• _TASK DETAILS_: Rewrite the material below as a numbered list with no blank lines, and leave the pictures out.

*** PROVIDED MATERIAL ***

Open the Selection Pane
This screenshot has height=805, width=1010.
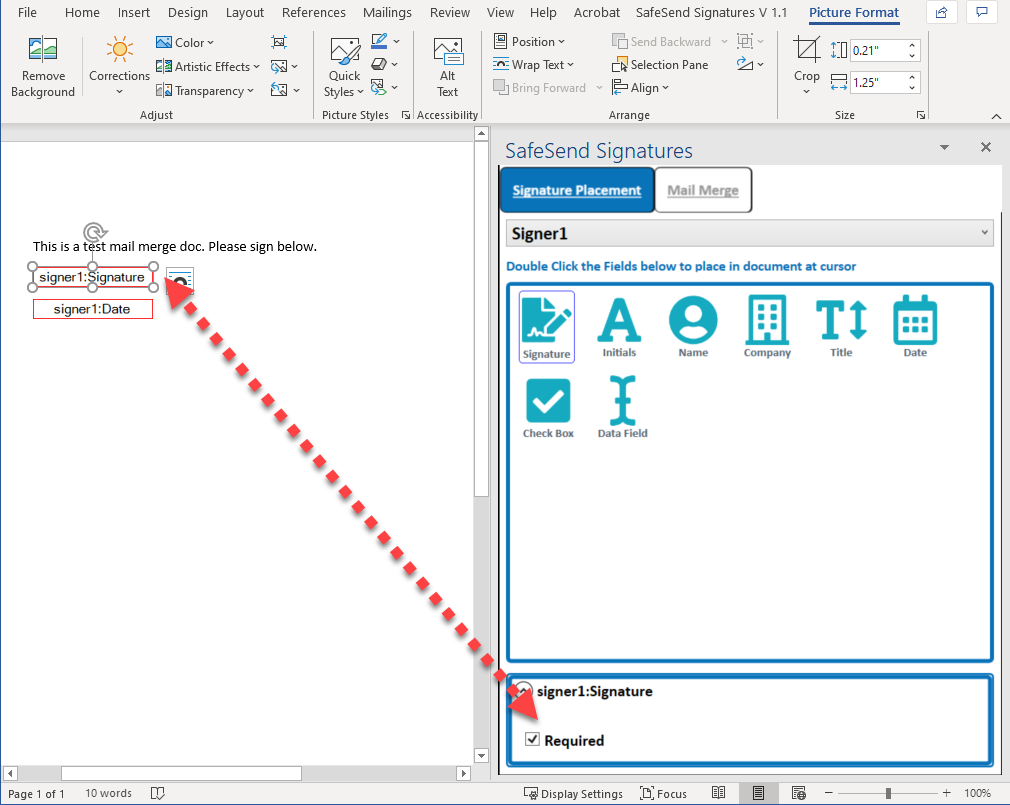(x=660, y=65)
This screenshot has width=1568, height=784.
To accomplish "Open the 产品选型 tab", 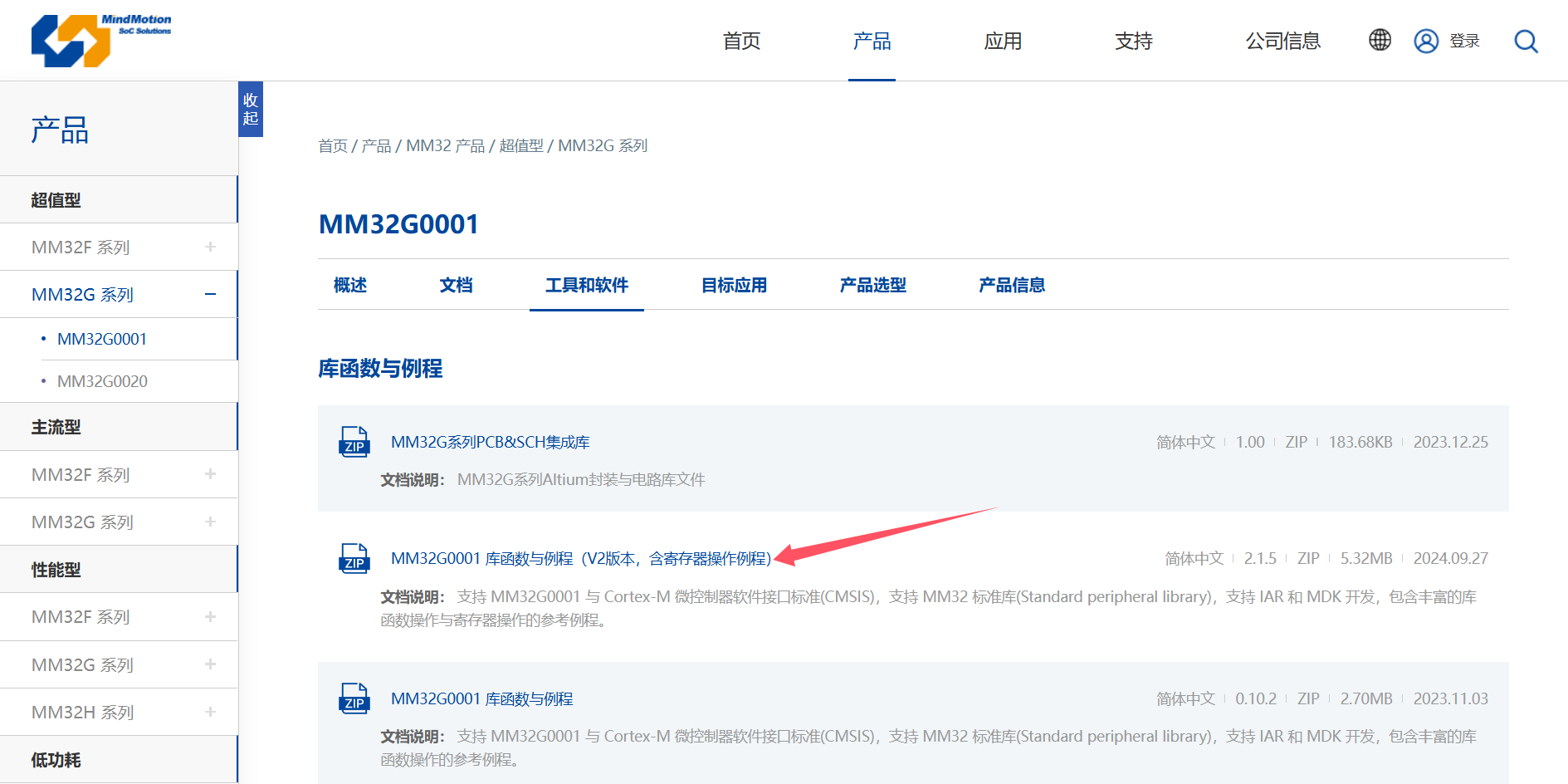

***

• _RESULT OF THIS EXERCISE_:
1. Open the Selection Pane
2. This screenshot has height=805, width=1010.
3. (x=660, y=65)
4. This screenshot has width=1568, height=784.
5. To accomplish "Open the 产品选型 tab", 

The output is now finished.